■ **Input for this task**:
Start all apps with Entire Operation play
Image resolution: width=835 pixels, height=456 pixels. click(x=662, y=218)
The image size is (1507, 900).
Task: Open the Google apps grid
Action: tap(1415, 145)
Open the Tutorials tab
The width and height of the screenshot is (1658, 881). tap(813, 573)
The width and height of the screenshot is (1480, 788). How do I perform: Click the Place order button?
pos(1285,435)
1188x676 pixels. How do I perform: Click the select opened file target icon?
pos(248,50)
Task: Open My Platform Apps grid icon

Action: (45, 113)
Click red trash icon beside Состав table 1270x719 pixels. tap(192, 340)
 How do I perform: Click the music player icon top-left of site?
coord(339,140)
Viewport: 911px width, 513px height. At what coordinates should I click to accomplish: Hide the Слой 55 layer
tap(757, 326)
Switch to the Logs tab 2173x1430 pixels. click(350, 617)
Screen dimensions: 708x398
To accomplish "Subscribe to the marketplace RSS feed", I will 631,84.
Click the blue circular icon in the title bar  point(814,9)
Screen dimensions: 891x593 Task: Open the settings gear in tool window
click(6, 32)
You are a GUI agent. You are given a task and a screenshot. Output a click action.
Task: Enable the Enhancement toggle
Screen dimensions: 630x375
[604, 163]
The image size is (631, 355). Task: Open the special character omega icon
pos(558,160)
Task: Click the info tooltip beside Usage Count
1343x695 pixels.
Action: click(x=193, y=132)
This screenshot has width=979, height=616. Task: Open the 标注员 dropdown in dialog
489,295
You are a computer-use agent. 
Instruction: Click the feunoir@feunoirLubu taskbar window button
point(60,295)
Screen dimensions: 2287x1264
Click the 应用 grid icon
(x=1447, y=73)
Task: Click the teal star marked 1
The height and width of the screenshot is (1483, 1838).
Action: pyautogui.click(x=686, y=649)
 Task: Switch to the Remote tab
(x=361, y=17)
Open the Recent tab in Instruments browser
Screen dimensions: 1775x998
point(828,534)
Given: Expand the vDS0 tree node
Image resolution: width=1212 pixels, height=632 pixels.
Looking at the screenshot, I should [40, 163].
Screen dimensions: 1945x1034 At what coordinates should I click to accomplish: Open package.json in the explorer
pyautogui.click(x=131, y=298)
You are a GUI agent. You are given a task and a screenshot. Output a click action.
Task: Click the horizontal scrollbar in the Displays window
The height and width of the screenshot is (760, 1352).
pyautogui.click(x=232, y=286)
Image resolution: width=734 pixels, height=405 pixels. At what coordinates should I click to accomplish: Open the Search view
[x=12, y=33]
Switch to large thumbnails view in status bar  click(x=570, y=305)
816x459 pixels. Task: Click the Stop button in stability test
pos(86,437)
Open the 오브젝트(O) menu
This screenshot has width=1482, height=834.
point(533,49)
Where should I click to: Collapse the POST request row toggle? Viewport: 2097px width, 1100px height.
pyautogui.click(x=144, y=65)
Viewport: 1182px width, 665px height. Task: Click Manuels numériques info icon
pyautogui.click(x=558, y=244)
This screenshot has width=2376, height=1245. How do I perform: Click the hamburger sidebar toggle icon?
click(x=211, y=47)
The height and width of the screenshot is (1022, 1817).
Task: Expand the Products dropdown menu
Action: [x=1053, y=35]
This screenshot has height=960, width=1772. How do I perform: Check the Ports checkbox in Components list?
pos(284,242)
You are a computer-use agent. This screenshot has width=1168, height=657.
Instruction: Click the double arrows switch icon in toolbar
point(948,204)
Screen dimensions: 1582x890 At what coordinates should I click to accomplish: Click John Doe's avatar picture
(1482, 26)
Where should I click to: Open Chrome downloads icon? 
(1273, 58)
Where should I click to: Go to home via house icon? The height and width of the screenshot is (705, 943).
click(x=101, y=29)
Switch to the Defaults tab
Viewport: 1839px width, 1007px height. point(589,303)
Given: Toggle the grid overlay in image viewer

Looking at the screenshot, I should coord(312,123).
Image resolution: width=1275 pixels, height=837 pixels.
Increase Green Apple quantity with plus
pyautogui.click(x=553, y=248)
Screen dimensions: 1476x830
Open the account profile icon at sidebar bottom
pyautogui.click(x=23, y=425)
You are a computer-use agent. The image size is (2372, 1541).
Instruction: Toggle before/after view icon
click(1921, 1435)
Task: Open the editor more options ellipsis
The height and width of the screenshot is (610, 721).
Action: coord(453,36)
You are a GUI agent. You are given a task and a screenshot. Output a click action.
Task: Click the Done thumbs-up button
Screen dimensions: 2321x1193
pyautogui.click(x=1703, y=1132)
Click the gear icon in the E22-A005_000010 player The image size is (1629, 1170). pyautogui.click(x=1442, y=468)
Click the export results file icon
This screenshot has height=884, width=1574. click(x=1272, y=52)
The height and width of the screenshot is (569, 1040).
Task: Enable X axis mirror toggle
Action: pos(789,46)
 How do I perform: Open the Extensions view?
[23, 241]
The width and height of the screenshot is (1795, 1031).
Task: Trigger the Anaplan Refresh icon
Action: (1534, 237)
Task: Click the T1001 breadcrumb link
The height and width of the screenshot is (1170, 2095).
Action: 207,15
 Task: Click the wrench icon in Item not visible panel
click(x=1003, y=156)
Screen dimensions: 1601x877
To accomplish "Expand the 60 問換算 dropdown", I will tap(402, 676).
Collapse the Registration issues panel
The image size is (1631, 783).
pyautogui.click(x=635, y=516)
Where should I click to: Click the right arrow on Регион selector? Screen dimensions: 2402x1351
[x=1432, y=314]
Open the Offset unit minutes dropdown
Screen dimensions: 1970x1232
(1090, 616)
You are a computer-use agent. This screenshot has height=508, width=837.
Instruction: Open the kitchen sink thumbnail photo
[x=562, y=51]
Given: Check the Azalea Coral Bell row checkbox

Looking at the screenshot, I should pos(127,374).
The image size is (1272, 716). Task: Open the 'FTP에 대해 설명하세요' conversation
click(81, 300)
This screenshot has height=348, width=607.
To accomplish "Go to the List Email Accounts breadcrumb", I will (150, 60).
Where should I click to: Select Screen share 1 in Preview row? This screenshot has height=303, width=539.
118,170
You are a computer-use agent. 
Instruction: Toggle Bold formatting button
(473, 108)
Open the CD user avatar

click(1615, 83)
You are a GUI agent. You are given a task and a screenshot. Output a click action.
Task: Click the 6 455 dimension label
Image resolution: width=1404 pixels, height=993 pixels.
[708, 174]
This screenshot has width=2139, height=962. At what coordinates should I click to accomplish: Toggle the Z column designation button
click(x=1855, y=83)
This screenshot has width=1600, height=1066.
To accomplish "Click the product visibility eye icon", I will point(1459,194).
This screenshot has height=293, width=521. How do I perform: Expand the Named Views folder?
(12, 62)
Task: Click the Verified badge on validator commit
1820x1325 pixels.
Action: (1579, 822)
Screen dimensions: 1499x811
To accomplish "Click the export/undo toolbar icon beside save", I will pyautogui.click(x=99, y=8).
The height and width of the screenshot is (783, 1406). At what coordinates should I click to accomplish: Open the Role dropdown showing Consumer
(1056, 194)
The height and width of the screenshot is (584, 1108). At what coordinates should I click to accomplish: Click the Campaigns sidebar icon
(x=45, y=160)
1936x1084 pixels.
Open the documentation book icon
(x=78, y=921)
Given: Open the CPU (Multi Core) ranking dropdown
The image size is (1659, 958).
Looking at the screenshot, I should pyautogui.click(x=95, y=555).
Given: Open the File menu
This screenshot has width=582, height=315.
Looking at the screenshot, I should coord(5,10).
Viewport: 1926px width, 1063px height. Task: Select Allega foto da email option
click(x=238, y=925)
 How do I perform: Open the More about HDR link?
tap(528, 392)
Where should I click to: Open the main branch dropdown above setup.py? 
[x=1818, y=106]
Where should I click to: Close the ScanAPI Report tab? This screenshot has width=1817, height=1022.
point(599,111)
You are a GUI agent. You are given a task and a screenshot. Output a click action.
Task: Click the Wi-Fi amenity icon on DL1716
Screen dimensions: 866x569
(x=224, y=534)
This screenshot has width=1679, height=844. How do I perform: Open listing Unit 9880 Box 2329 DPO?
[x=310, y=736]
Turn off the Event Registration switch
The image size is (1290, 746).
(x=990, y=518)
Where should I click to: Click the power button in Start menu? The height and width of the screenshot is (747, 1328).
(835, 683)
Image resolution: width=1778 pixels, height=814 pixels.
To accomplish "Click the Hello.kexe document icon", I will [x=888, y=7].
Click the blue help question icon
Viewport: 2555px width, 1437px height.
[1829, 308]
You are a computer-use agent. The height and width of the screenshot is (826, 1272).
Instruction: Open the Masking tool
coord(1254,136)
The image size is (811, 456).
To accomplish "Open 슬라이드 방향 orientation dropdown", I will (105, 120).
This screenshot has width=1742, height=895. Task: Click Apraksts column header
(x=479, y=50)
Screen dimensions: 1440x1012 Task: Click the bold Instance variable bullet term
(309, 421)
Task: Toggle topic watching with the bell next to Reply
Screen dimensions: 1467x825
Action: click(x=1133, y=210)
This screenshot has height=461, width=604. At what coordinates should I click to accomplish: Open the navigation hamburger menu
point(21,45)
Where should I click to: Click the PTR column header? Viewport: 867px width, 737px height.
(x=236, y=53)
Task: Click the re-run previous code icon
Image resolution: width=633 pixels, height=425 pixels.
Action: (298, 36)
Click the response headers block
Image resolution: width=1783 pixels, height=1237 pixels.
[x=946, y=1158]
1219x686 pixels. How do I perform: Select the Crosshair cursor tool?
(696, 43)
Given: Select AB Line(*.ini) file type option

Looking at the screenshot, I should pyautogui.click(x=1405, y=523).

■ **Your assignment**: From the data, list each line in which the string "computer" appears.

■ **The completed task**:
You are a computer-use agent. 
You are a computer-use agent. This screenshot has width=1168, height=657.
You are a computer-use agent. The image size is (2372, 1541).
You are a computer-use agent. This screenshot has height=508, width=837.
You are a computer-use agent. 
You are a computer-use agent. The height and width of the screenshot is (826, 1272).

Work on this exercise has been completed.